Diseases & Conditions
COPD (Chronic Obstructive Pulmonary Disease)
COPD is very common
Some 600,000 people in the UK are known to have COPD and it is the sixth most common cause of death in England and Wales, killing more than 30,000 people a year.
Despite this, many people are still unaware of this lung disease.
What is COPD?
COPD stands for Chronic Obstructive Pulmonary Disease, which is a term that covers a number of lung conditions including chronic bronchitis (inflammation of the airways) and emphysema (damaged air sacs).
As the name suggests, the main problem is airway obstruction. In COPD, the lung airways are damaged and narrowed, which makes it harder for air to get in and out.
What causes it?
COPD is generally a smokers' disease. The lung damaged caused by smoking increases with duration of smoking.

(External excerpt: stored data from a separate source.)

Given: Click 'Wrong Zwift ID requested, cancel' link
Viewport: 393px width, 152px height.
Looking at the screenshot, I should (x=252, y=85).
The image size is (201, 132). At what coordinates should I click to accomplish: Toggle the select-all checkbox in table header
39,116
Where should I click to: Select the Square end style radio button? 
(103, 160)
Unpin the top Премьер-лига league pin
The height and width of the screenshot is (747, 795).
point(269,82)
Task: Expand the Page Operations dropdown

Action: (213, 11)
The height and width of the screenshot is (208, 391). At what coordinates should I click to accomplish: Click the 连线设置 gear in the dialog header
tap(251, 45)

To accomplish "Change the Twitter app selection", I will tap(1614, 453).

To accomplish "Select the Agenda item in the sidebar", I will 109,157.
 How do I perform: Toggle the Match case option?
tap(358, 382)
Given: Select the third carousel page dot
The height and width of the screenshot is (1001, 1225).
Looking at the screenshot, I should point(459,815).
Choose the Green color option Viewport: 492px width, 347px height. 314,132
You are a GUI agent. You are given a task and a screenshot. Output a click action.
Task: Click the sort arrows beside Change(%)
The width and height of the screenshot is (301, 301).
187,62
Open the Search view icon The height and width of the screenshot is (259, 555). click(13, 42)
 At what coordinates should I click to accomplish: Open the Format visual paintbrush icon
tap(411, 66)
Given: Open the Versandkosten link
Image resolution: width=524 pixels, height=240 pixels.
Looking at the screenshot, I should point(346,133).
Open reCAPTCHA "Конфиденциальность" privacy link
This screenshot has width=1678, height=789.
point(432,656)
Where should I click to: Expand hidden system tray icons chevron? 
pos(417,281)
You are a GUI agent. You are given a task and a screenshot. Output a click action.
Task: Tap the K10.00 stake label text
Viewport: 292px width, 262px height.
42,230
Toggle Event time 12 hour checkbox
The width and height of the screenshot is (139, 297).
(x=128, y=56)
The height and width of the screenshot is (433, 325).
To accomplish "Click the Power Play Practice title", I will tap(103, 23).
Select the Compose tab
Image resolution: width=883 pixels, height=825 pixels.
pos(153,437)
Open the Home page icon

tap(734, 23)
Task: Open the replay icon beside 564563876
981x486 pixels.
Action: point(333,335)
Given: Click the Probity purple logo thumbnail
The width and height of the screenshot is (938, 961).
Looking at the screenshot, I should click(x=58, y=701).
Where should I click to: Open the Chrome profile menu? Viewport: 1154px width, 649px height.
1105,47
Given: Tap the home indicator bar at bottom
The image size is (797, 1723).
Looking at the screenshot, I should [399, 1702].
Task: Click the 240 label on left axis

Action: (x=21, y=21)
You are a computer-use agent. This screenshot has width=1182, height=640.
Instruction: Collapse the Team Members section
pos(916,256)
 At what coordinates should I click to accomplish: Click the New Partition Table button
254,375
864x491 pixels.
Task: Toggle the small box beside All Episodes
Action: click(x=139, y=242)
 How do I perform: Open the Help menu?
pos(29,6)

Most people who develop COPD have been a smoker for many years and are aged 40 or older.
Air pollution and certain occupations, such as coal mining, may also play a part, but it is rare for a non-smoker to develop COPD.
What are the symptoms?
Cough (sometimes called a "smoker's cough"), phlegm/sputum production and shortness of breath.
In mild cases, these symptoms may only appear occasionally - in the winter for example.
As the disease progresses the symptoms become much worse.
A person with severe COPD may become so breathless that they are no longer able to carry out normal daily activities such as walking.
What is the outlook?
There is no cure for COPD. Once the damage is done to the lungs it cannot be reversed.
Stopping smoking will greatly help improve the symptoms and stop the disease from progressing further.
It is never too late to stop smoking and it will benefit even those with advanced COPD.
Keeping fit and healthy by taking regular exercise and maintaining a health weight can also help.
People with chronic lung diseases are also advised to have an annual flu jab.
Severe COPD is extremely debilitating. As the lungs become more damaged, too little oxygen gets into the bloodstream and this lead to other health problems such as heart failure.
There are therapies that can help at all stages of the disease.
How can it be treated?
Bronchodilator medications, usually given via an inhaler, help open up the airways and make it easier for the person to breathe.
People with COPD often have flare-ups of their condition.
When this happens, or as the disease becomes more severe, steroid medication may be required to help reduce the airway inflammation.
Some may require hospitalisation and intensive treatment with oxygen and antibiotics if they develop a chest infection, for example.
Other medicines, called mucolytics, make the sputum less thick and easier to cough up.
When COPD is severe, portable oxygen may need to be used every day to help with the breathlessness.
Various cylinders are available and they can be used in the home for the long term.
Breathing exercise lessons, or pulmonary rehabilitation, are available at some hospitals.
These teach a person how to improve their exercise performance to maintain quality of life.